◆ To do: Return, exactly and in full, the lines of the records below starting at the one with "Viewport: 295px width, 360px height." and ending at the one with "Open the 3dcenter.org news link", and no other lines.

◆ Given information:
# # #

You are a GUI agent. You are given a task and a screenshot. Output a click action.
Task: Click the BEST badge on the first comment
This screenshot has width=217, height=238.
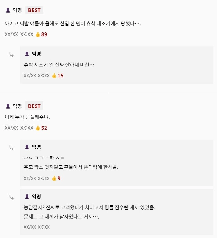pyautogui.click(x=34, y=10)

# # #

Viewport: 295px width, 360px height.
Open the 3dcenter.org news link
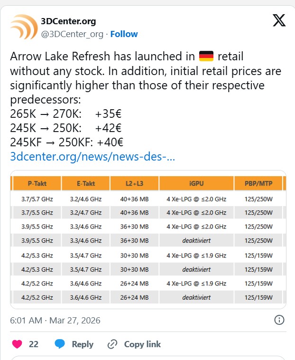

# # #

◆ Result of the task:
Viewport: 295px width, 360px height.
Open the 3dcenter.org news link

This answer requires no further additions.